Só esta semana parece que o susto acordou a maioria. Há pessoas que morrem porque os médicos, mal pagos na sua percepção subjectiva do capital, se recusam a trabalhar. Ou, se não recusam, não podem salvar vidas por causa dos “cortes” orçamentais que levam a “cortes” em horas de serviço e escalas essenciais.
Jogar com a morte, a dinheiro, é um exercício proibido. Foi feito nos últimos anos pelo governo PSD/PP com a conivência de uma esmagadora maioria de médicos, que continuam a recusar-se a ser exclusivos do Serviço Nacional de Saúde ou mostram relutância em ir trabalhar para a província sem serem pagos como um Nababo emigrado em Helsínquia.
Os médicos, como os juízes e os pilotos de avião, são dos poucos que sabem ter a vida das pessoas nas mãos e usam essa prerrogativa para benefício pessoal e corporativo. Numa sociedade aberta esta atitude é um atentado ao bem comum e à dignidade. A posição de poder só deve ser entregue a quem dela não possa abusar. O que se viu nos últimos anos, no entanto, foi uma ética do “cada um por si” entre a generalidade daqueles profissionais.

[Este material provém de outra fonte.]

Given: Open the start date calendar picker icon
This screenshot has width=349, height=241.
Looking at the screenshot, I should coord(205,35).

Médicos que ganham 10 mil euros por mês não se deviam queixar muito, apenas exercer a sua pressão social para que o sistema funcione.

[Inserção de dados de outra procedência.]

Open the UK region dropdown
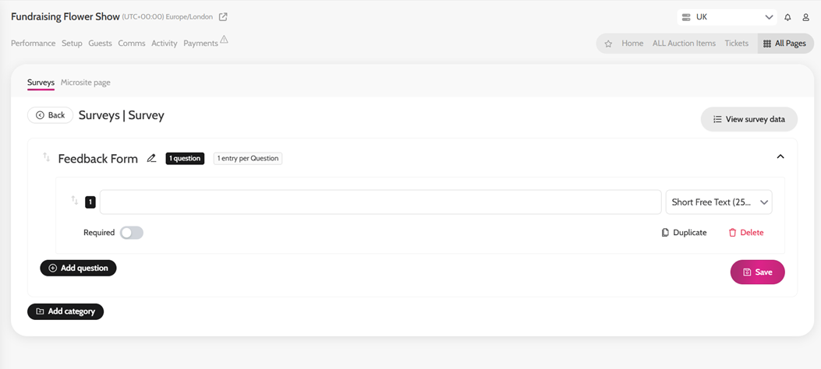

Pensemos apenas nisto: uma das profissões mais nobres que a evolução social criou é a de professor. Ensinar é tão importante como curar, porque um cidadão estúpido e sem cultura ou conhecimentos é um animal perdido. Os professores, que deviam ser pagos como os médicos e os pilotos, aceitam hoje viajar quase trezentos quilómetros por dia para dar aulas a preço de saldo e levar para casa uns míseros 700 euros. Não estou a imaginar um exemplo: isto existe, basta procurar nas escolas dos vossos filhos.
Uma sociedade que aceita este tratamento desigual é aquela que está de bem com a exploração do homem pelo homem, uma sociedade de fidalguias adquiridas pelo “respeitinho” serôdio, uma sociedade que perdeu a vontade de reagir. Quando se aceita que um homem morra num Hospital sem que nada tenha sido feito para o salvar ou que um professor faça centenas de quilómetros para ensinar os antónimos, e aceita pelo voto manter tal coisa, então quem está em coma é a própria sociedade.